### Text to read
<<<<
Evan's Eyes

Web Log Entry #0067, Monday, May 5, 2003: Day 168

Anchorage Sunrise: 5:40am Sunset: 10:12pm High Temp: 50° Low Temp: 32°

Cinco De Mayo came and went with little fanfare. Strangely enough, it's not a big holiday here in Alaska. Maybe it was because of the clouds and rain. It was drizzly all day, which isn't a big deal but I did notice that the mountains on Anchorage's east side were much whiter afterward. I don't think it put a deep layer of snow up there, but it's SNOWING in MAY! The locals take delight in pointing out that it can snow in July or August. In Alaska, it can be winter even during summer.

I celebrated the holiday by going to "How To Not Be Eaten By Bears" class. That wasn't its official title, in typical Alaskan understatement, they called it something like "Bear Awareness." Almost anywhere else in the country, a "wildlife awareness" class would focus on telling the difference between chipmunks, ground squirrels, and pika. Here, it's about survival. Sure, nobody know how many people are eaten each year by pika (the "Piranha of the Prairie"), but they pose much less of a threat than the bears up here.
>>>>
### Supplied data
<<<<
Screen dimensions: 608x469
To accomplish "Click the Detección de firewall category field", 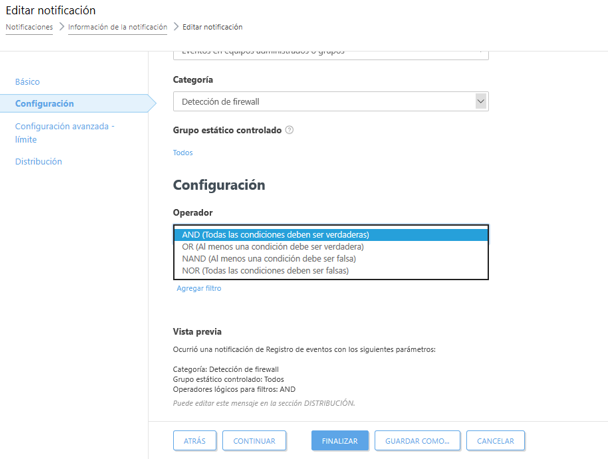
>>>>
### Written exercise 1
What sunset time does the web log entry give for Anchorage?
### Written exercise 2
Transcribe the web log entry from "I celebrated the" to "bears up here.", inclusive.

### Right answer 1
10:12pm

### Right answer 2
I celebrated the holiday by going to "How To Not Be Eaten By Bears" class. That wasn't its official title, in typical Alaskan understatement, they called it something like "Bear Awareness." Almost anywhere else in the country, a "wildlife awareness" class would focus on telling the difference between chipmunks, ground squirrels, and pika. Here, it's about survival. Sure, nobody know how many people are eaten each year by pika (the "Piranha of the Prairie"), but they pose much less of a threat than the bears up here.